Prisoners in Bahrain are suffering due to poor conditions and lack of adequate medical care, says a new report by the Bahrain Center for Human Rights (BCHR), Gulf Centre for Human Rights (GCHR) and Americans for Democracy & Human Rights in Bahrain (ADHRB).

The report says, “The prison conditions remained poor, and there have been persistent reports of failure to provide adequate medical care to prisoners in Bahrain. In addition to overcrowding, the sanitary conditions in Jau prison are inadequate, and the hygiene and sterilization procedures are deficient,” which led to two outbreaks of Covid-19 in 2021.

Adequate medical care denied

There are recent concerns about reports of tuberculosis in Jau prison in 2022, with sick prisoners not being segregated from ill inmates, and facing reprisals for protesting and demanding tests.

Since the end of May, prison authorities disregarded at least two prisoners with symptoms of tuberculosis for over a week without testing them. A third prisoner who was granted hospital care, was returned to the prison two days after a doctor told his family he has tuberculosis.

Political prisoner Hassan Abdullah Habib was informed by doctors in the hospital that he had tuberculosis but he was transferred back to prison, despite being contagious. At least three other prisoners had symptoms of the disease.

Another prisoner who has been subjected to mistreatment and abuse is Dr. Abduljalil Al-Singace, a prominent opposition figure and human rights defender and a member of the group known as the “Bahrain 13”. Dr. Al-Singace began a liquids-only hunger strike on 8 July 2021 to protest against ill-treatment and harassment in Jau prison.

He resorted to a hunger strike after negotiations with the prison administration had failed to recover the cultural research he had worked on for four years. He has not seen his doctor since January 2022 and his family says the “authorities regularly withhold sugar and milk from him in an effort to make him end his strike.”

Prominent human rights defender Abdulhadi Al-Khawaja, former president and co-founder of BCHR and GCHR, has repeatedly protested poor conditions in prison, including denial of medical treatment. Al-Khawaja was awarded the 2022 Martin Ennals Award for his ongoing activism.

“In Bahrain’s prisons, your basic needs such as food, medical treatment, communications with family, sleeping hours, access to open air, or even access to the toilet all are used to provoke you, oppress you, or punish you and eventually to undermine your integrity, self-confidence, and self-respect,” Al-Khawaja said.
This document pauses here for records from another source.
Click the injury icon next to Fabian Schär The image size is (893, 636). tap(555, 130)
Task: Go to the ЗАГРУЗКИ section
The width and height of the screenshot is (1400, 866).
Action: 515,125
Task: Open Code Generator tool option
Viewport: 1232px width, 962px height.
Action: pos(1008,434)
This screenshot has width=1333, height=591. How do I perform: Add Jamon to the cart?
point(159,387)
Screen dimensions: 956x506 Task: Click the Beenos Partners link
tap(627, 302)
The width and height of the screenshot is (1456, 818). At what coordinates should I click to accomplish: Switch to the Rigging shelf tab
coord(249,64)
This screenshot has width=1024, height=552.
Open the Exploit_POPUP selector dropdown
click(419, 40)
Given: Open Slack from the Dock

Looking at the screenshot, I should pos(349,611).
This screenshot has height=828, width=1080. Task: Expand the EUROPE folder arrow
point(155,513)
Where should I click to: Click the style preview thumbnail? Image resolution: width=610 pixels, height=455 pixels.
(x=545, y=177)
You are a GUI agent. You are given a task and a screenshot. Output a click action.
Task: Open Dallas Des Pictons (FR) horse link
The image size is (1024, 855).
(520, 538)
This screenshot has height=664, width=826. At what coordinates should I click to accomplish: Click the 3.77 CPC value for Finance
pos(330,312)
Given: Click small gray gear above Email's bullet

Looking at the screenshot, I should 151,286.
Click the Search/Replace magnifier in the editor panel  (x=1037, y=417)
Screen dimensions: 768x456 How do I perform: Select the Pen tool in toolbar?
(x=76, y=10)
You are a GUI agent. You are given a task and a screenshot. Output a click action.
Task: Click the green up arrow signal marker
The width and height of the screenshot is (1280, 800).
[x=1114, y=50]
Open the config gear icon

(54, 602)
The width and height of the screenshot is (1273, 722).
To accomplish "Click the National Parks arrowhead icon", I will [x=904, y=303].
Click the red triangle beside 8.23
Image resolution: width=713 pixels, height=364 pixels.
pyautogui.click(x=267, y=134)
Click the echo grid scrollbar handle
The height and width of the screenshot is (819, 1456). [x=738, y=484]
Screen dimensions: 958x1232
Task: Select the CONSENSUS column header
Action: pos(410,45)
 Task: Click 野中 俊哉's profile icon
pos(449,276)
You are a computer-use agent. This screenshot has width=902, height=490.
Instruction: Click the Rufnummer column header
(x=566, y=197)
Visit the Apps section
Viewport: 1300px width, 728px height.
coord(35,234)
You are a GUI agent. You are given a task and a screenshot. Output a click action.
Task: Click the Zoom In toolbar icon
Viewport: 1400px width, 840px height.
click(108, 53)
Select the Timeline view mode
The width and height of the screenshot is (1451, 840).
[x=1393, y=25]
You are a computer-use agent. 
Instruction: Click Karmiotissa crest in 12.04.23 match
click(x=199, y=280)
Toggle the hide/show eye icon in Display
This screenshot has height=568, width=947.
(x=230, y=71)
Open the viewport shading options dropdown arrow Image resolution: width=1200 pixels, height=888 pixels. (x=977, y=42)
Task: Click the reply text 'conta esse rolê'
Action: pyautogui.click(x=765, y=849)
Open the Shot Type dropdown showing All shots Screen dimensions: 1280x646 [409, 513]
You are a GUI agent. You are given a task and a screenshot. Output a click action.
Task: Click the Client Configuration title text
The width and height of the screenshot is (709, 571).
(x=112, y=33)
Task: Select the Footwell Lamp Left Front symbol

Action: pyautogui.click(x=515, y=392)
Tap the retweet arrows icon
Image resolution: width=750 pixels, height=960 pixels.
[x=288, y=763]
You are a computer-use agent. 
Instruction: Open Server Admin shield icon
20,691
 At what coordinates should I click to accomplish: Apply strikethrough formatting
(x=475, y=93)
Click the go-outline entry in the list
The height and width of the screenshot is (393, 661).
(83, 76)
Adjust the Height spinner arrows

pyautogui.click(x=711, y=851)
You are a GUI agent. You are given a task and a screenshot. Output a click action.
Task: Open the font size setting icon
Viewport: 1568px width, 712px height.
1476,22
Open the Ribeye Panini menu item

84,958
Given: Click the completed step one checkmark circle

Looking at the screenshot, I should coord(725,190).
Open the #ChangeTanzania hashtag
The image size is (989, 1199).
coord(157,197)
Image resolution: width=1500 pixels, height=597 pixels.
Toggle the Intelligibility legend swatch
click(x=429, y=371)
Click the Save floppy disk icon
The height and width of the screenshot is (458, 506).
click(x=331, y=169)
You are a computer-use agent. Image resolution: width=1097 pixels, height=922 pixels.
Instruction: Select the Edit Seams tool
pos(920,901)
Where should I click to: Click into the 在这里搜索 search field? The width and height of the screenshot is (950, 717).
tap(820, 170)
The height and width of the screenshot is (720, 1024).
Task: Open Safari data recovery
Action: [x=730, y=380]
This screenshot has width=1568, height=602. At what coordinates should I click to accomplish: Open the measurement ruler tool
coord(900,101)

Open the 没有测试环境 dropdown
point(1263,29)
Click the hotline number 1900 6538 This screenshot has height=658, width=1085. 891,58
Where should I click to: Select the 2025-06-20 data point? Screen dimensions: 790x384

Prisoners’ families have been sounding the alarm and raising complaints given that no measures have been put in place to protect other prisoners from this contagious airborne disease. In one egregious case, prison authorities failed to move a fourth prisoner with tuberculosis to a hospital until he had been sick for almost a year and was semi-paralysed.

Recommendations

Global Rights Watch calls on the Bahraini government to respect its international obligations, mainly the Convention against Torture and Other Cruel, Inhuman or Degrading Treatment or Punishment, and to respect prisoners’ rights established by the Rehabilitation and Reform Foundation Act and its Implementing Regulations in line with the Minimum Standard Rules for the Treatment of Prisoners and to amend the provisions that are incompatible with the last rules.

The organisation also launched an urgent appeal to the international community and international human rights bodies to pressure the Bahraini authorities to put an end to the ongoing human rights violations against political detainees.